━━━ RECORDED DATA
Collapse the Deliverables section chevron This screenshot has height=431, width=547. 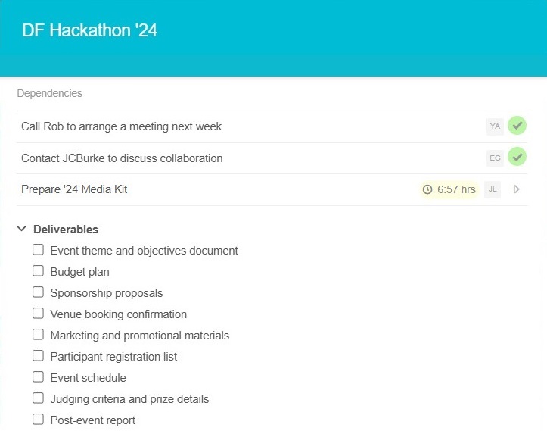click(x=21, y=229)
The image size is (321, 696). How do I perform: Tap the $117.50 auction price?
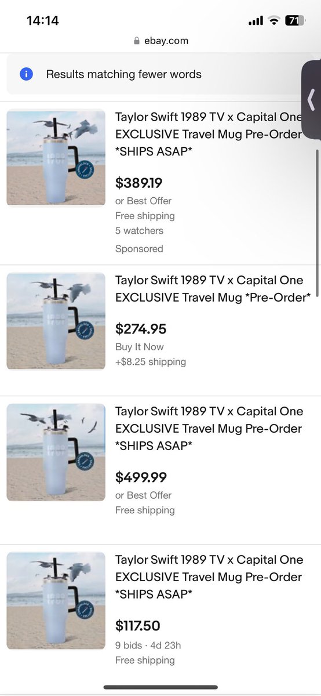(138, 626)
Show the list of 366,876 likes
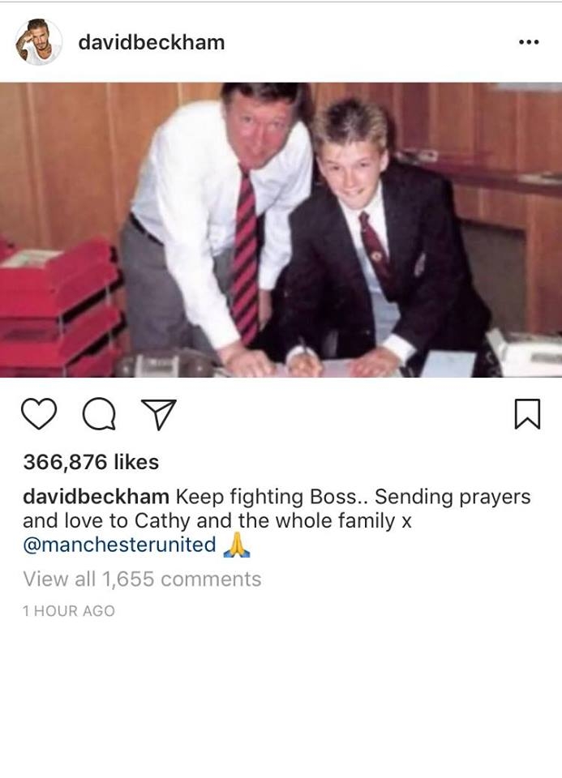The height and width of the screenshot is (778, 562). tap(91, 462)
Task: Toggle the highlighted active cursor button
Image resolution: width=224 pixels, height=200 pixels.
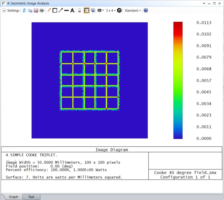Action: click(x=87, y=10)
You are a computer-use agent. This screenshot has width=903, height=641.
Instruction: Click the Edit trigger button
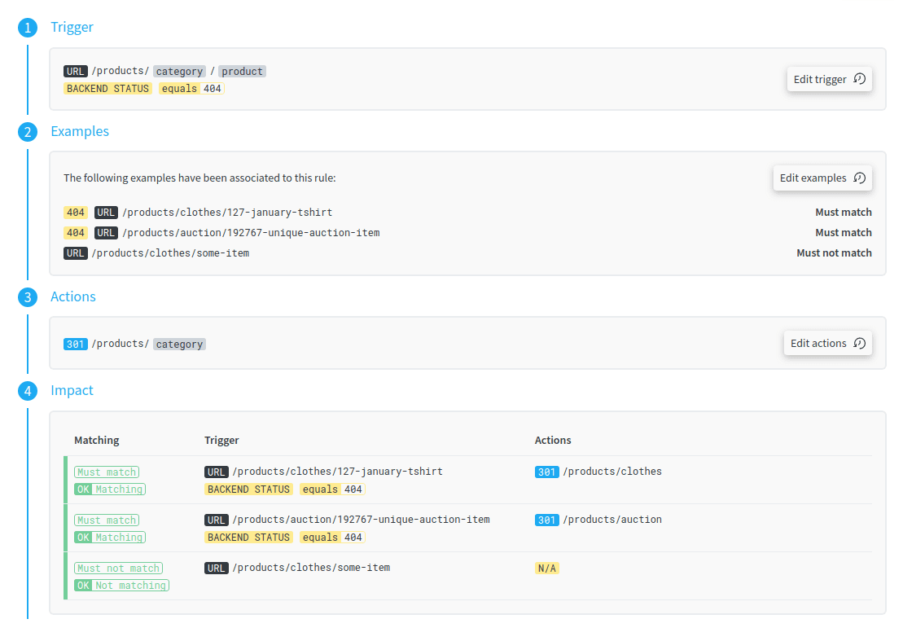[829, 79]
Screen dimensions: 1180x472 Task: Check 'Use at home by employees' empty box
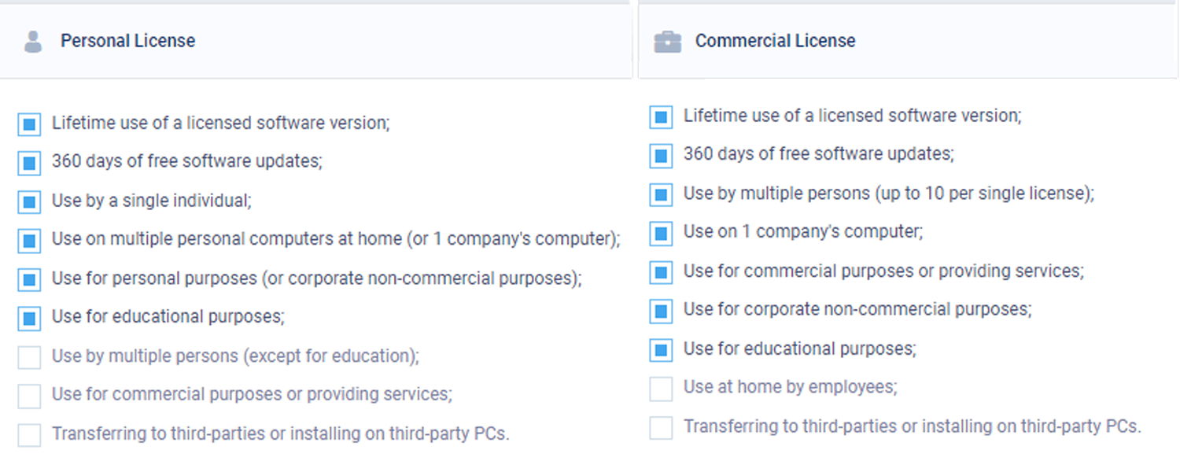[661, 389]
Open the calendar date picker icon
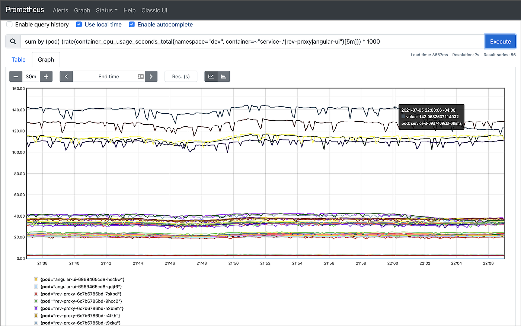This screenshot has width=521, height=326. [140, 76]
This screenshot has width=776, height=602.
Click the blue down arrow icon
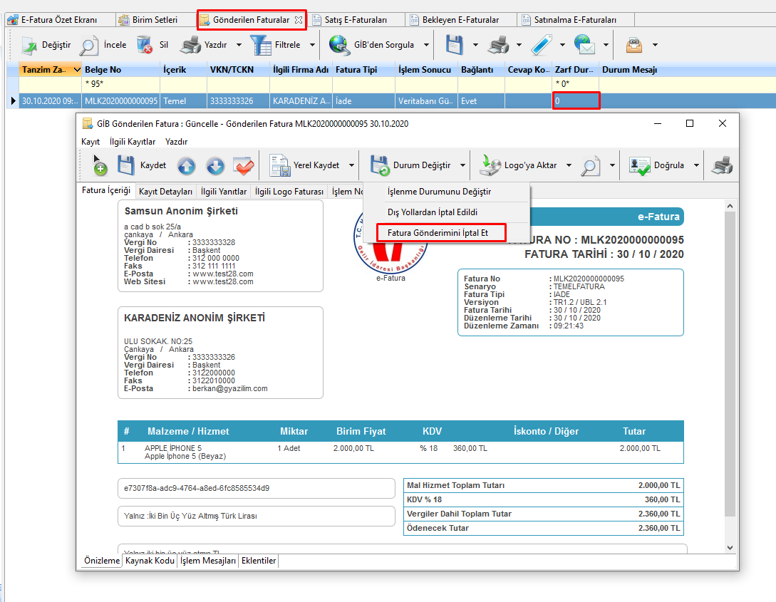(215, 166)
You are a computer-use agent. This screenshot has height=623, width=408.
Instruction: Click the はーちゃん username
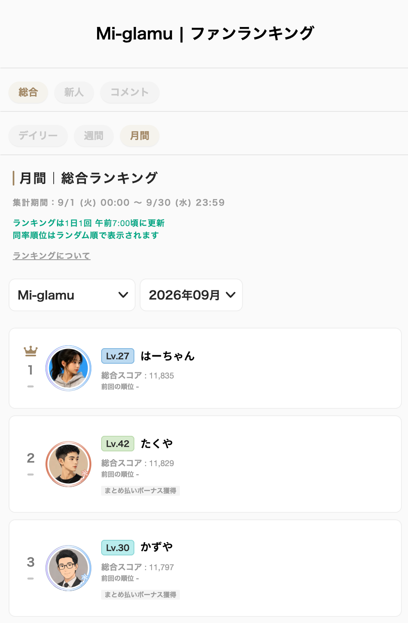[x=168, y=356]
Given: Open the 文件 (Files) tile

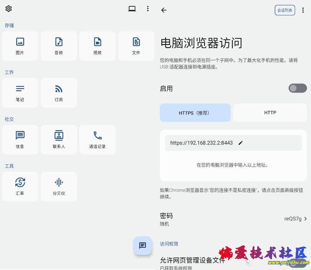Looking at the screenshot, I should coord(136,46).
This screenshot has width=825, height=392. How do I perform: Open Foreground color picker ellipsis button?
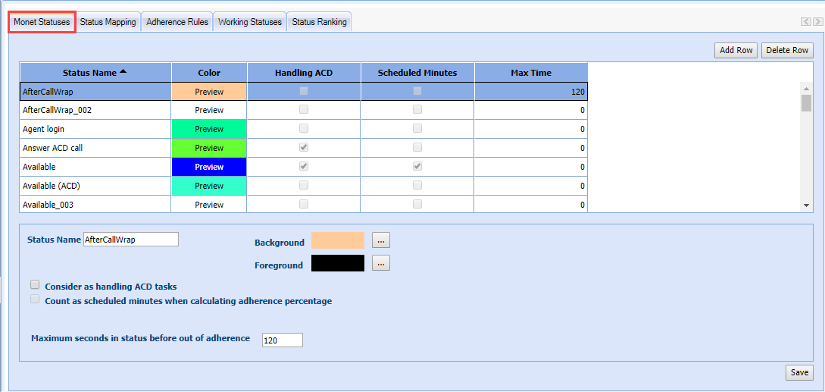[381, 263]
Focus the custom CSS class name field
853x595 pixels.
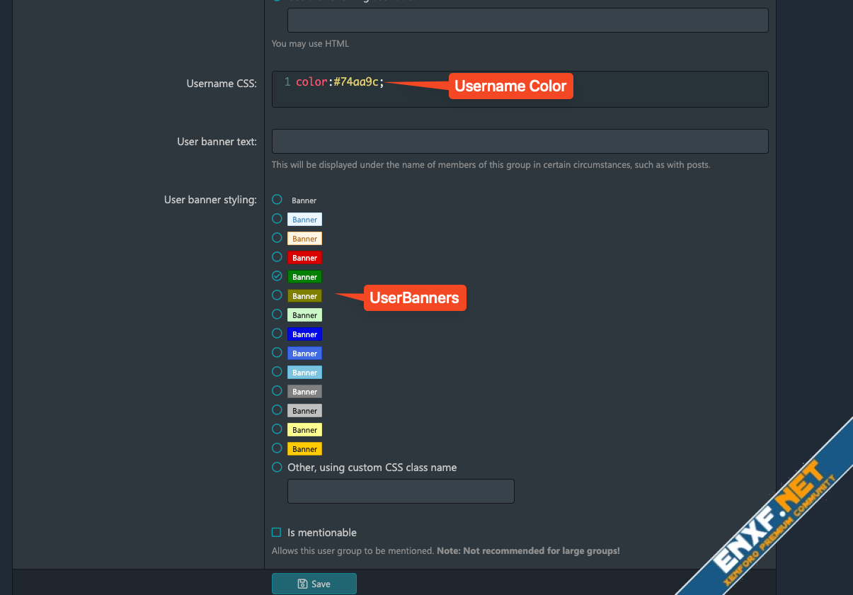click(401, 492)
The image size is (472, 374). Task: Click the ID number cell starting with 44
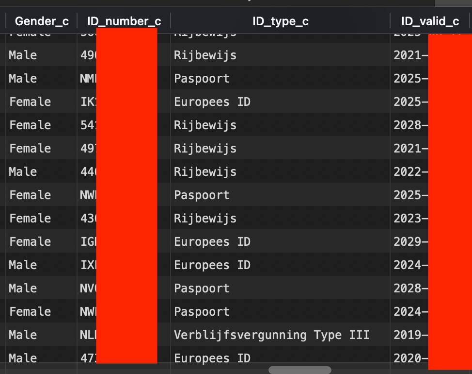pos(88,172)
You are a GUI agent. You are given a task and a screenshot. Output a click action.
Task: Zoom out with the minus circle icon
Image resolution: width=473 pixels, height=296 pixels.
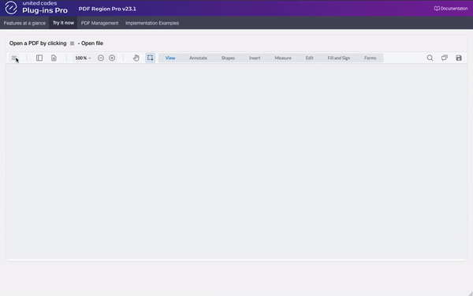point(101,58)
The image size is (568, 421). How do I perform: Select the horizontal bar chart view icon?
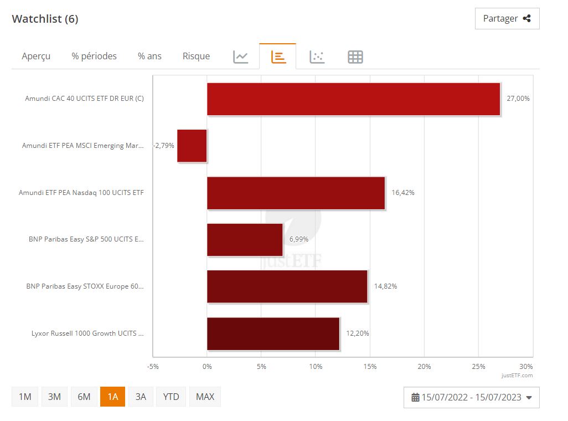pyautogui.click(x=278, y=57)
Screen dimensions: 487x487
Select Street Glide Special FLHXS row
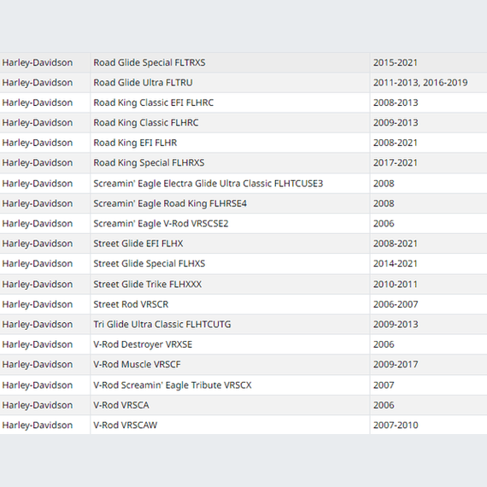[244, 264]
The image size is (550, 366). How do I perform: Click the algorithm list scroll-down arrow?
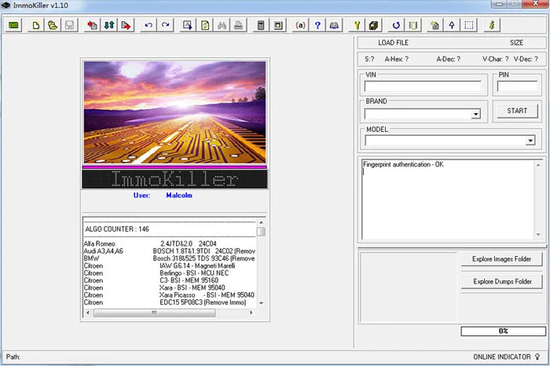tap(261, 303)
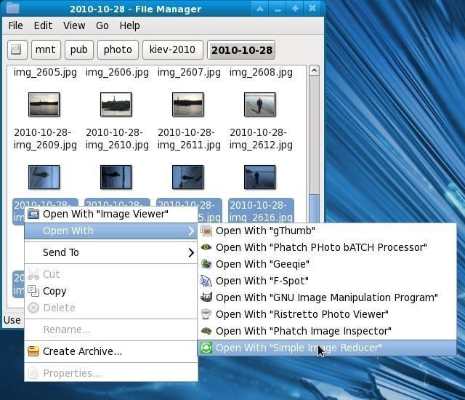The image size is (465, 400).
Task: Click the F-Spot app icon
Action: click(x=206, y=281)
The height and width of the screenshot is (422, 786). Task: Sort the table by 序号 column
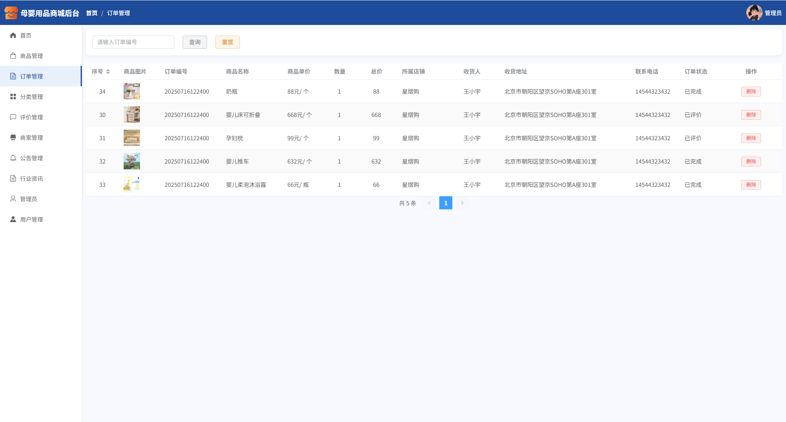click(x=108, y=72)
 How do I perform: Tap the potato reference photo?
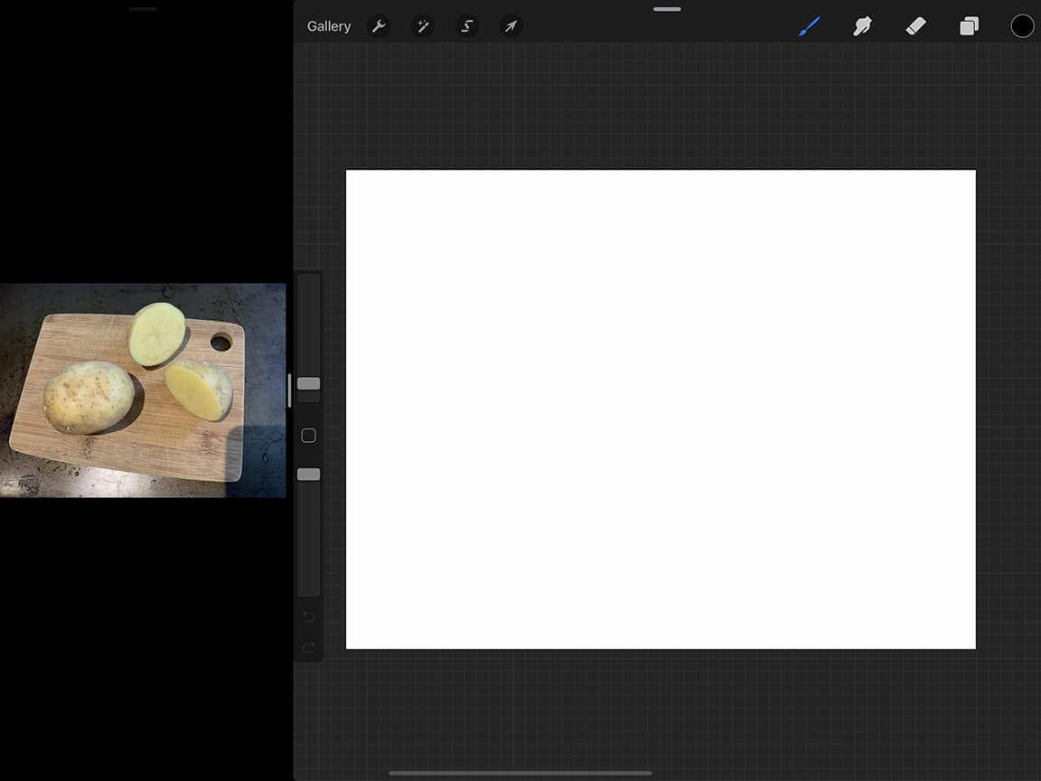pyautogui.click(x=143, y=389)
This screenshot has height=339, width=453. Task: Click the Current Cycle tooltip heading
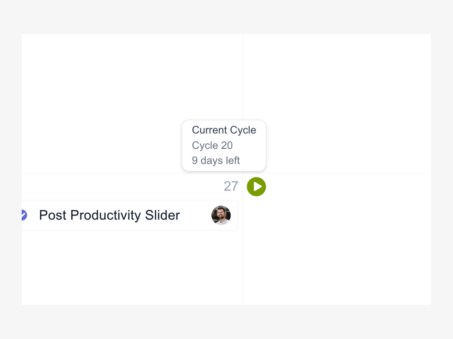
━━━━━━
--- DESCRIPTION OF THE TASK ---
Only the lines from the one containing "The image size is (472, 374)." through the end of the listing above should be reproduced, exactly as they stand. Leave the pictures out.

--- SOLUTION TO THE PROBLEM ---
The image size is (472, 374). Task: Click the ID number cell starting with 44
pos(88,172)
You are a GUI agent. You are given a task and a screenshot. Output a click action.
Task: Zoom out with the minus circle icon
Image resolution: width=473 pixels, height=296 pixels.
point(101,58)
The image size is (568, 421). How do I perform: Select the horizontal bar chart view icon?
pyautogui.click(x=278, y=57)
Screen dimensions: 487x487
Select Street Glide Special FLHXS row
[244, 264]
The image size is (550, 366). How do I perform: Click the algorithm list scroll-down arrow?
tap(261, 303)
The image size is (465, 400).
Task: Click the F-Spot app icon
Action: click(x=206, y=281)
The height and width of the screenshot is (422, 786). Task: Sort the table by 序号 column
click(x=108, y=72)
 How do I perform: Tap the potato reference photo?
pyautogui.click(x=143, y=389)
This screenshot has height=339, width=453. Task: Click the Current Cycle tooltip heading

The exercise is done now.